Roberts Environmental Center Grades Sustainability Reporting of Top 50 National Universities

Using data collected from university Web sites during spring 2010, the Roberts Environmental Center (REC) at Claremont McKenna College has released an analysis of the corporate environmental and social sustainability reporting of the 50 top national universities.

Leading the list with an “A+” is the University of Florida, followed by Georgetown, the University of Southern California and Vanderbilt, all of which received an “A” rating. The study analyzes voluntary environmental and social reporting by national universities. The lowest performers in the report were Wake Forest and Lehigh universities, both of which were given a “D+” grade.

Despite the barely passing grades for these two universities, Center director J. Emil Morhardt, director of the Center, notes that the overall performance of the group is more uniform than in most industrial sectors, which tend to have a few stellar performers and many more mediocre ones.

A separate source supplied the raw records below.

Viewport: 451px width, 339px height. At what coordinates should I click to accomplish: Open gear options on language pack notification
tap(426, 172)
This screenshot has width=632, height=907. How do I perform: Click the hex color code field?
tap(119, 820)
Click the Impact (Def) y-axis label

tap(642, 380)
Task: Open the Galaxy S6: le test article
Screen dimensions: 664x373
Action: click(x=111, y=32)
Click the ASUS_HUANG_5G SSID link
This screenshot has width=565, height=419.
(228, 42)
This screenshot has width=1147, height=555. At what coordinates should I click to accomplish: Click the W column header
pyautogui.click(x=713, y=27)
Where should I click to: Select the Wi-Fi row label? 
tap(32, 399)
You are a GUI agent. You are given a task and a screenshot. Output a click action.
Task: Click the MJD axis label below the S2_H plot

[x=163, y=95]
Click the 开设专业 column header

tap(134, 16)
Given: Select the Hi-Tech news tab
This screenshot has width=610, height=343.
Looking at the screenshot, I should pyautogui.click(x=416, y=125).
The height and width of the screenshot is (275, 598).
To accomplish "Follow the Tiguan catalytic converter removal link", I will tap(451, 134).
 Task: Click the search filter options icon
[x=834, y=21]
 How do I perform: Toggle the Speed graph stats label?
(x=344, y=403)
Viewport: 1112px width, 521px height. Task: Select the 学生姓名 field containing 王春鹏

Student researchers working on the report noted that both colleges and large universities in the United States have “dramatically increased the extent to which they address sustainability, since last scored by the Roberts Center three years ago.” They also performed better than the liberal arts colleges scored under the same methodology last spring. And although the top scores are low compared to Fortune 500 corporations, “significant improvement” has been made, they said, in such key areas as recycling, green building, and greenhouse gas emissions.

Green building, especially, the researchers say, is a growing trend among colleges and universities aiming to lower their carbon footprints and strengthen their sustainability policies. Many are taking advantage of the LEED (Leadership in Energy and Environmental Design) rating system, which assesses construction projects in nine categories including sustainable site development, water efficiency, indoor environmental quality, innovation in the design process, and material and resources use. The University of North Carolina-Chapel Hill, for instance, has more than 150 upcoming construction projections, “all of which will be built to attain LEED Silver,” the Roberts study noted.

The full, 85-page report is available online.

Social reporting by the top 50 national universities looked at how schools reported information on such topics as their financials, employees, safety, social management organization, social vision and commitment, stakeholders, and social policy and initiatives.

It is the hope that this REC Sector Analysis will encourage these universities to increase environmental and social transparency.

Many of the university’s websites represent the company as being responsible when it comes to sustainability, but oftentimes the materials and information on the website does not provide evidence of that, therefore giving them lower scores.